Re: Call lazy_check_wraparound_failsafe earlier for parallel vacuum - Mailing list pgsql-hackers

From Imseih (AWS), Sami
Subject Re: Call lazy_check_wraparound_failsafe earlier for parallel vacuum
Date
Msg-id 1F2117A6-83F1-4C4E-8DAC-5A3C2B5BC7A0@amazon.com
Whole thread Raw
In response to Re: Call lazy_check_wraparound_failsafe earlier for parallel vacuum  (Peter Geoghegan <pg@bowt.ie>)
Responses Re: Call lazy_check_wraparound_failsafe earlier for parallel vacuum
List pgsql-hackers
>    It makes sense to prefer consistency here, I suppose. The reason why
>    we're not consistent is because it was easier not to be, which isn't
>    exactly the best reason (nor the worst).

Consistency is the key point here. It is odd that a serial
vacuum may skip the remainder of the indexes if failsafe
kicks-in, but in the parallel case it will go through the entire index
cycle.

>    My gut instinct is that the most important thing is to at least call
>    lazy_check_wraparound_failsafe() once per index scan. 

I agree.

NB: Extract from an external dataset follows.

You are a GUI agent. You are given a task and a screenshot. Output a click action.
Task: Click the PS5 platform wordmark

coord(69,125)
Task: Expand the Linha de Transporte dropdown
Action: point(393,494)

And this should happen in the serial and parallel case.

> That said, one thing that does bother me in this area occurs to me: we
> call lazy_check_wraparound_failsafe() from lazy_scan_heap() (before we
> get to the index scans that you're talking about) at an interval that
> is based on how many heap pages we've either processed (and recorded
> as a scanned_pages page) *or* have skipped over using the visibility
> map. In other words we use blkno here, when we should really be using
> scanned_pages instead:

>            if (blkno - next_failsafe_block >= FAILSAFE_EVERY_PAGES)
>            {
>                lazy_check_wraparound_failsafe(vacrel);
>                next_failsafe_block = blkno;
>            }

>    This code effectively treats pages skipped using the visibility map as
>    equivalent to pages physically scanned (scanned_pages), even though
>    skipping requires essentially no work at all. That just isn't logical,
>    and feels like something worth fixing. The fundamental unit of work in
>    lazy_scan_heap() is a *scanned* heap page.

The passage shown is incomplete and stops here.